Note each line in the data holding the string "agent" and report it.

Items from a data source
============

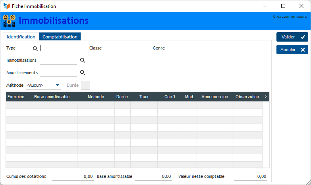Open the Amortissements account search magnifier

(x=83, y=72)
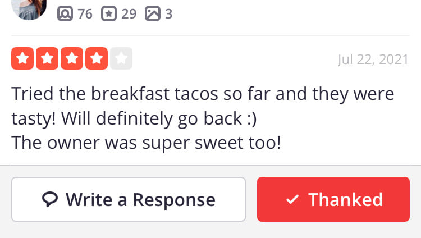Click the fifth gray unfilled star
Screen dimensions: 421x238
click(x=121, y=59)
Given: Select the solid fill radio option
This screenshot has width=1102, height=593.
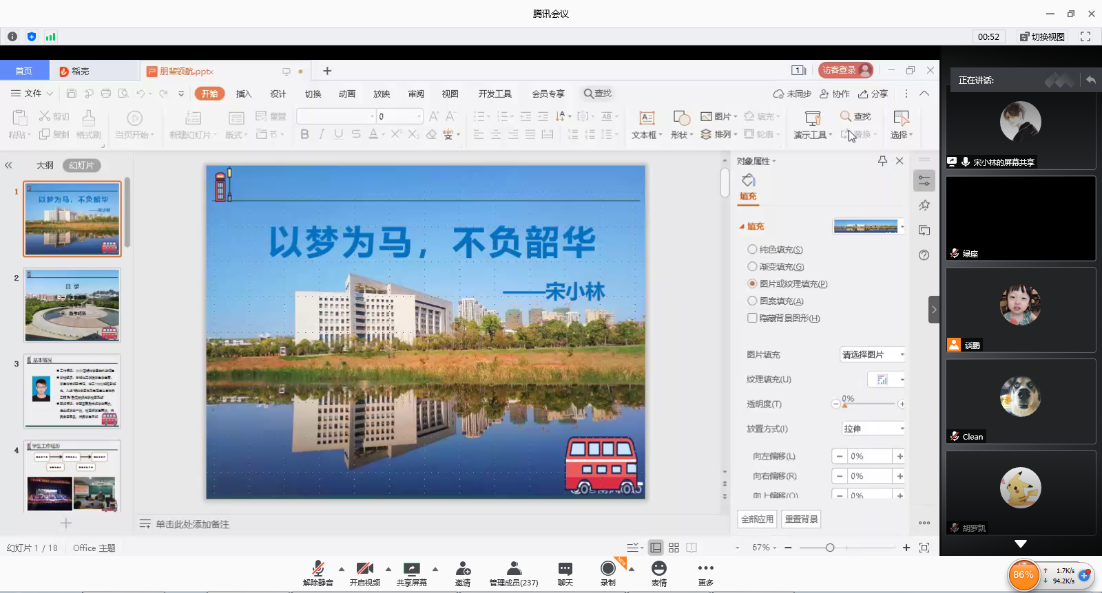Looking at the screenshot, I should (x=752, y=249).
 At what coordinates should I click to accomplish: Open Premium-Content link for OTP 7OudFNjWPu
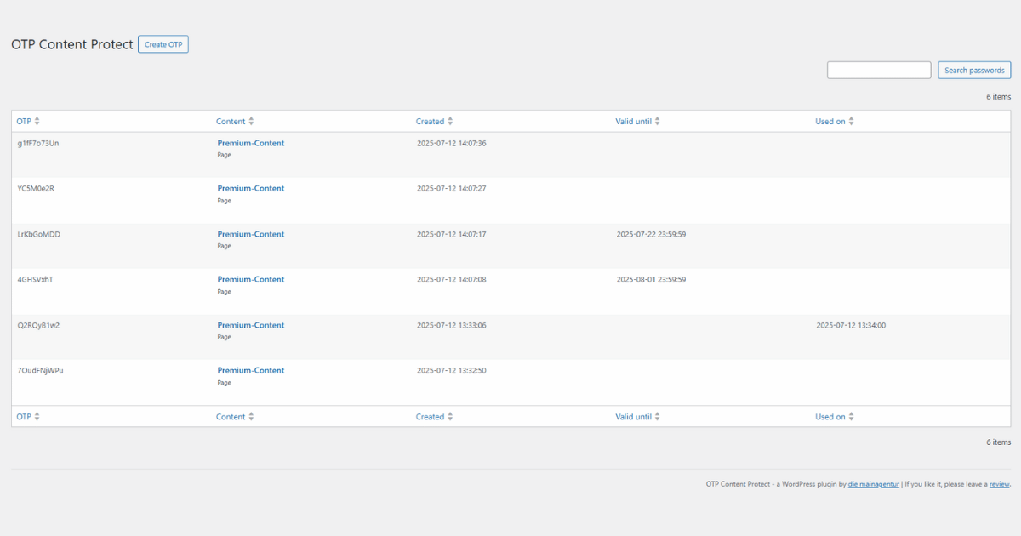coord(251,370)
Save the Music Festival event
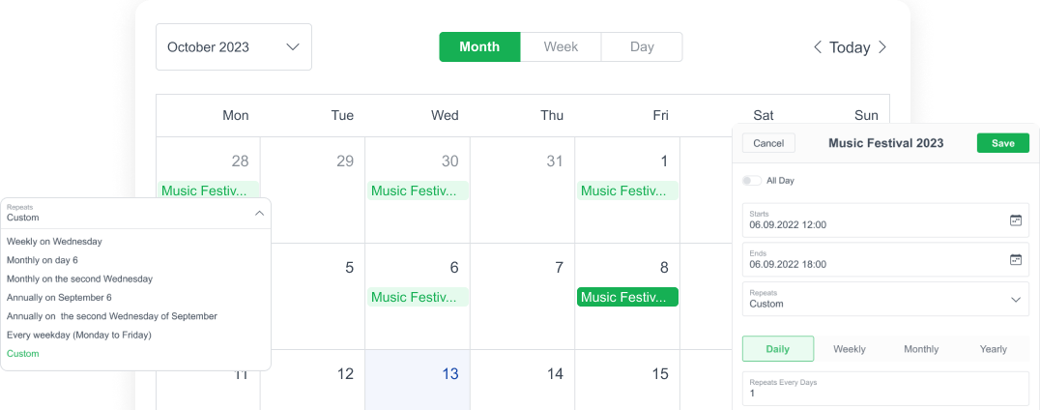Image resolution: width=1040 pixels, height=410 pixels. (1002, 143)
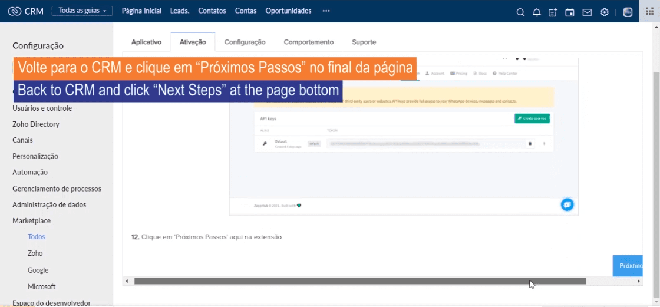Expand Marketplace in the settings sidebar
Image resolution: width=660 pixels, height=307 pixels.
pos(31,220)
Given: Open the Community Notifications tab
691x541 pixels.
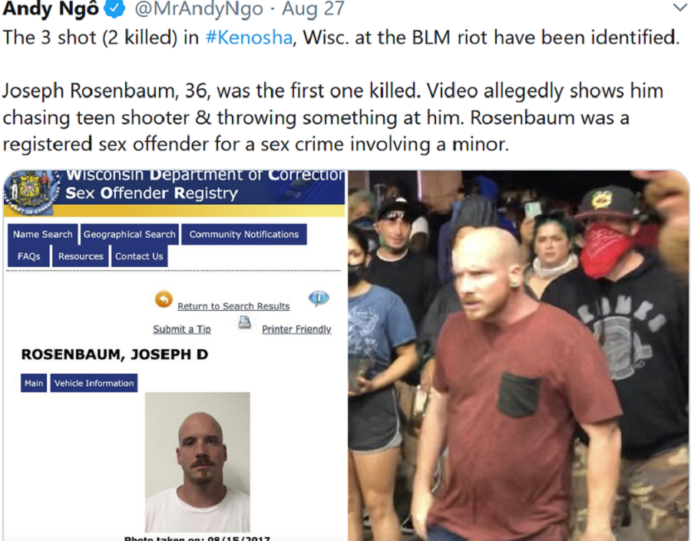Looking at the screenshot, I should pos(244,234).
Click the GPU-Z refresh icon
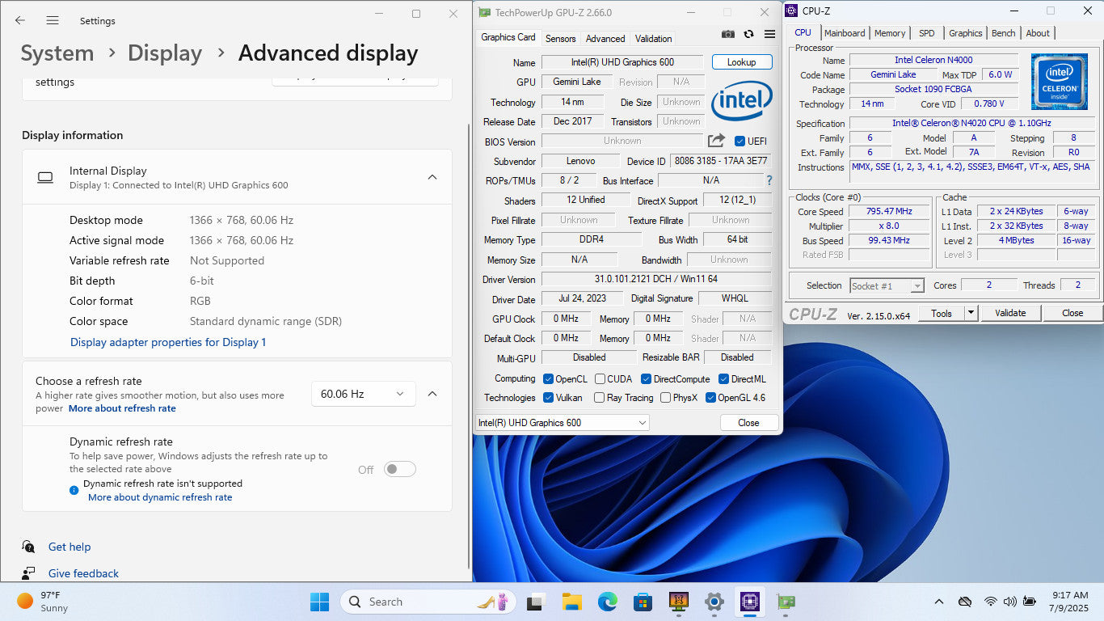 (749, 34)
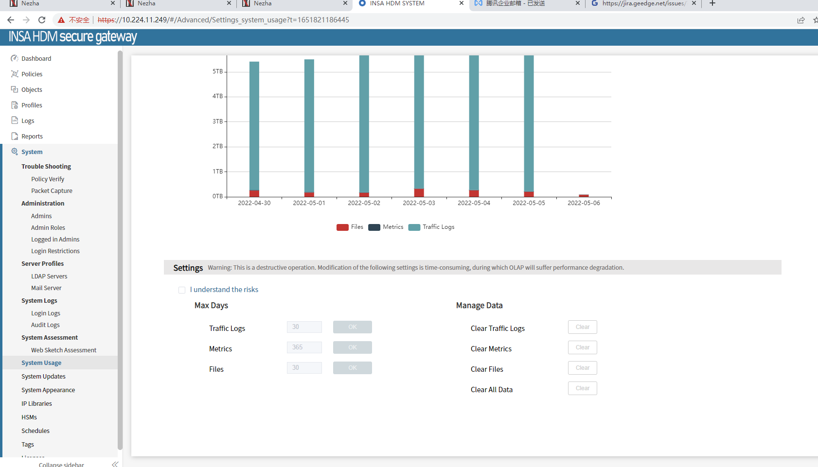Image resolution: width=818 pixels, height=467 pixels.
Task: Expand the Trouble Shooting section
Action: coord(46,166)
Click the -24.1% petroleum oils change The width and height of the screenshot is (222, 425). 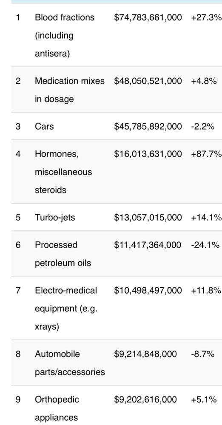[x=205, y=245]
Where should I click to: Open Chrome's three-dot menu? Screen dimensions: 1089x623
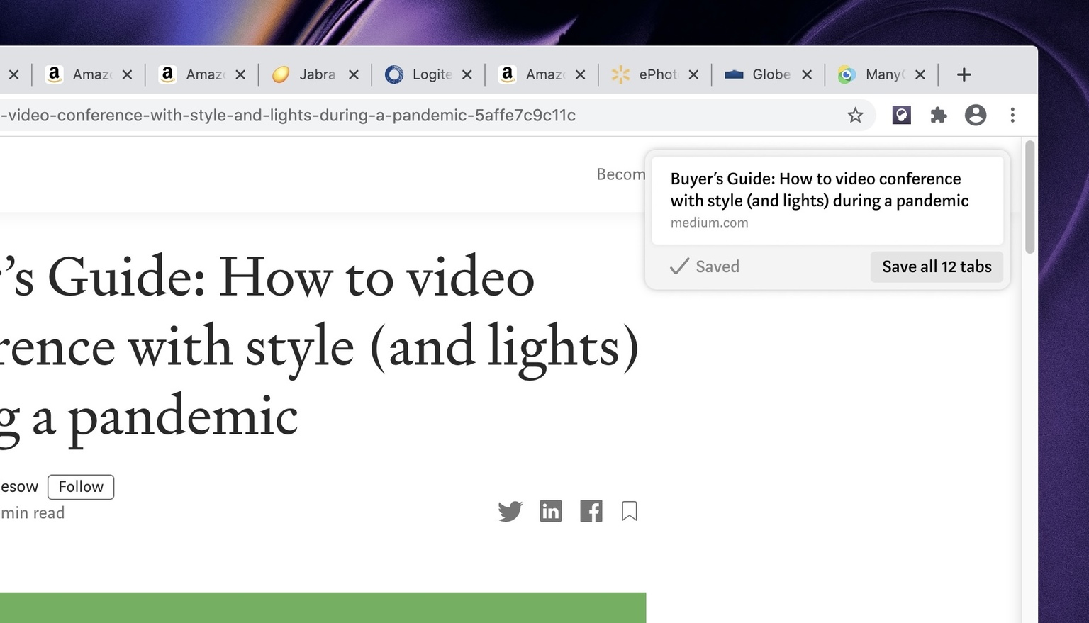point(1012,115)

============

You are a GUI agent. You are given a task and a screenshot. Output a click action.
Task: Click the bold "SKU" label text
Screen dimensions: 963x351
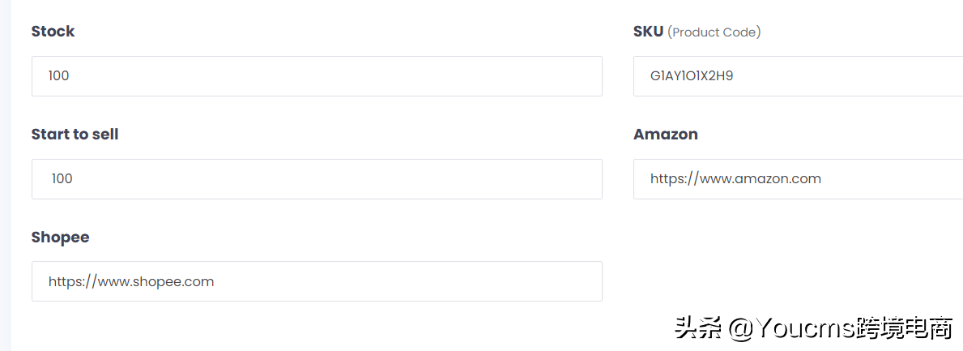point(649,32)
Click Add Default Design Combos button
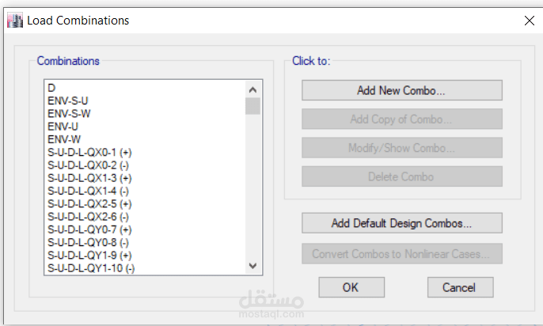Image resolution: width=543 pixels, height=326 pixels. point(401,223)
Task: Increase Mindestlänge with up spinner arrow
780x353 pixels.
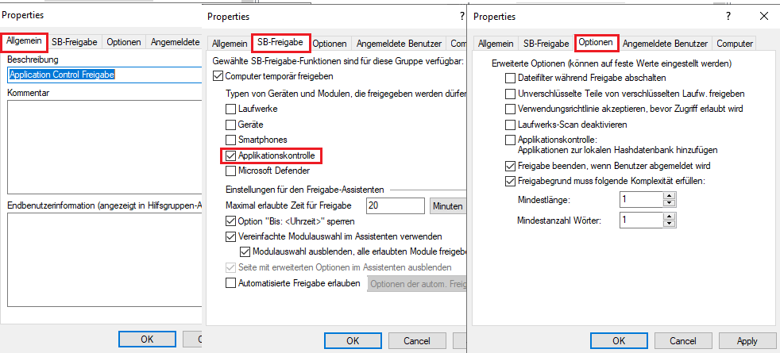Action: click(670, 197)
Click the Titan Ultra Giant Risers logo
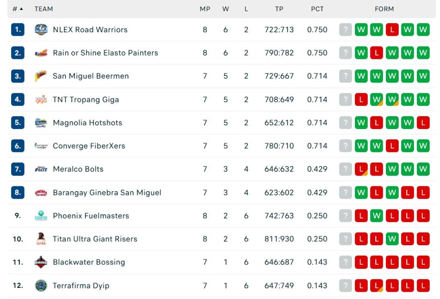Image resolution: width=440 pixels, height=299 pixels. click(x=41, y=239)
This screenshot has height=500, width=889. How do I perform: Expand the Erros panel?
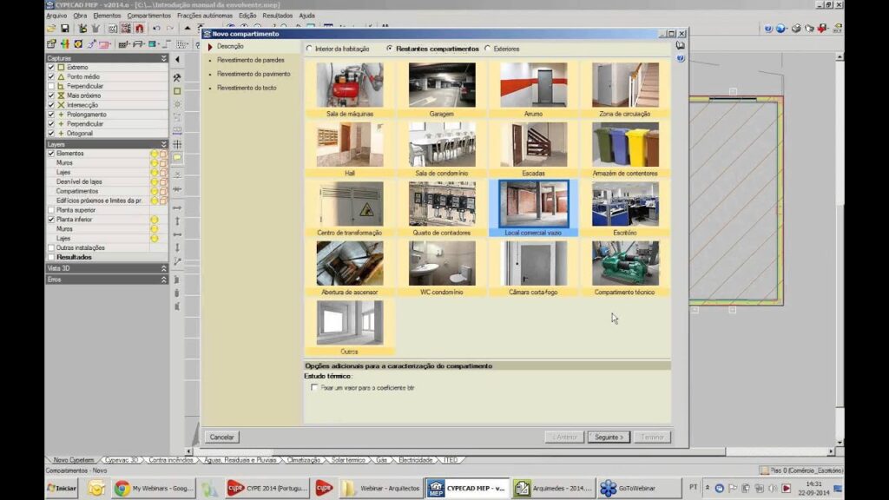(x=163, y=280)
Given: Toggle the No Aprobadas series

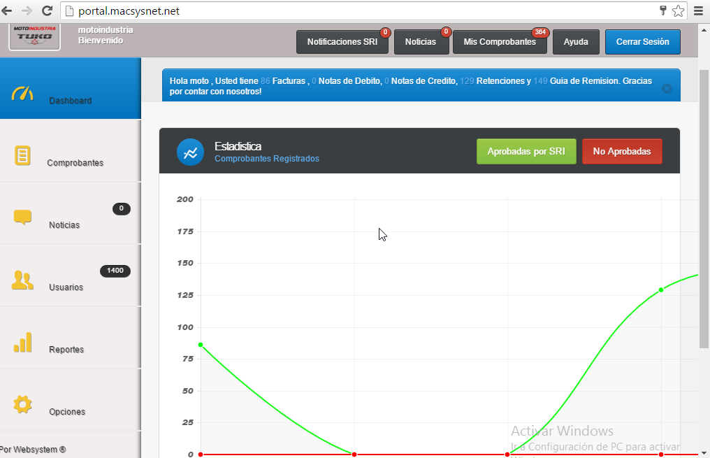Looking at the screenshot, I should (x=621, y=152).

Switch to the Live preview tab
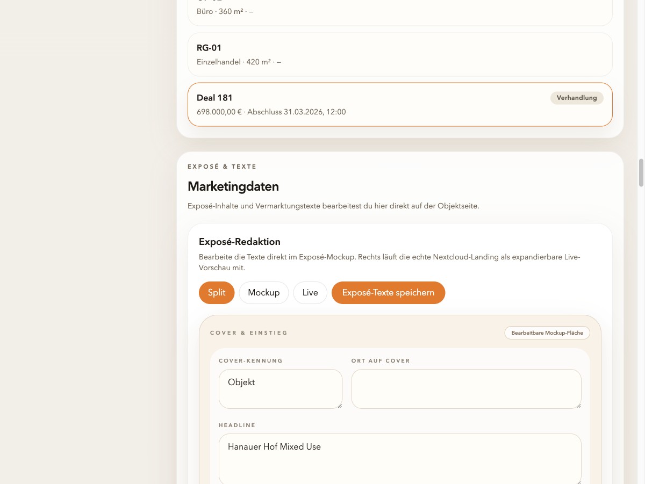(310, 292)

============

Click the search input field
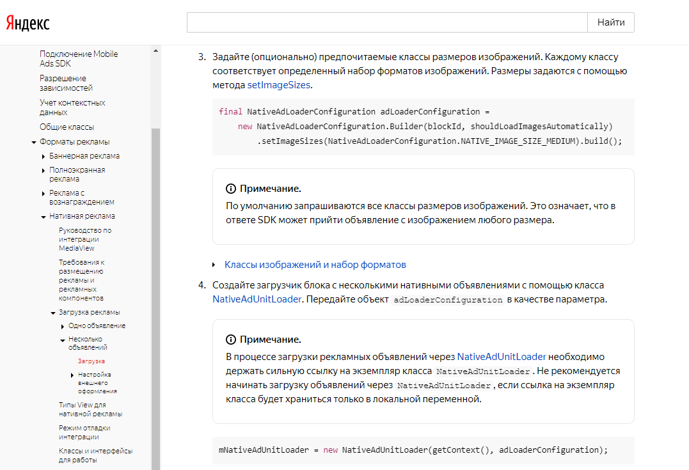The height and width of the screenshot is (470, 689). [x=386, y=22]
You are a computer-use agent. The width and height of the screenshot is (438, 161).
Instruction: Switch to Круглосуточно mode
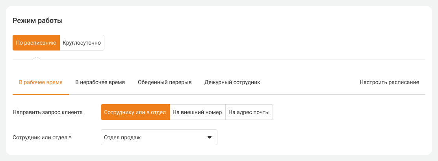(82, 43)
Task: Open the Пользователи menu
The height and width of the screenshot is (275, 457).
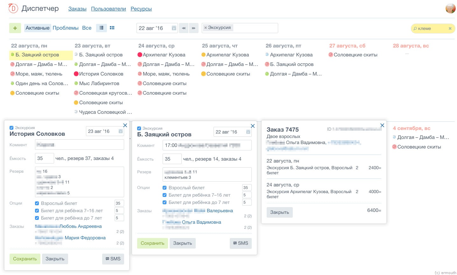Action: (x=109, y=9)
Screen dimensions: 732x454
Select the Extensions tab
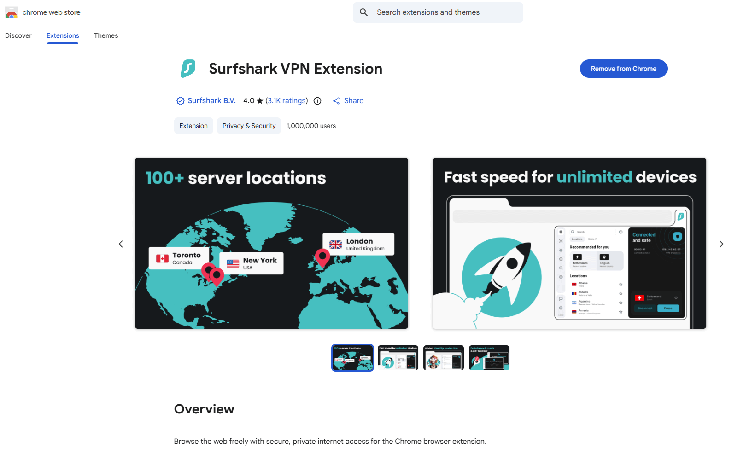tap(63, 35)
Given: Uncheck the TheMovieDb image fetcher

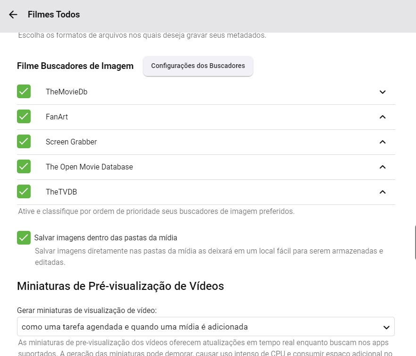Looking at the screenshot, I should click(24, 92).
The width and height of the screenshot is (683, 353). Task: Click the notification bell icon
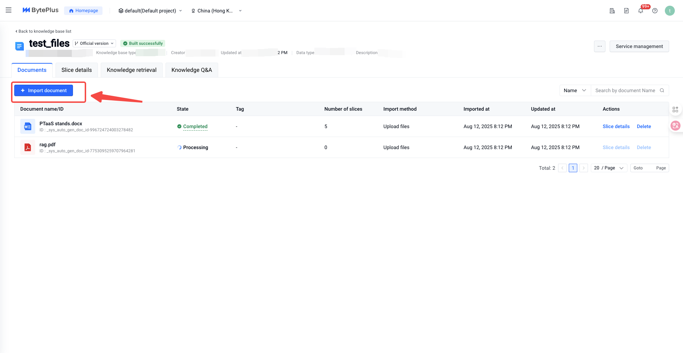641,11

============

# Solution below
You are a GUI agent. You are given a task and a screenshot. Output a click action.
You are a computer-use agent. The width and height of the screenshot is (438, 161).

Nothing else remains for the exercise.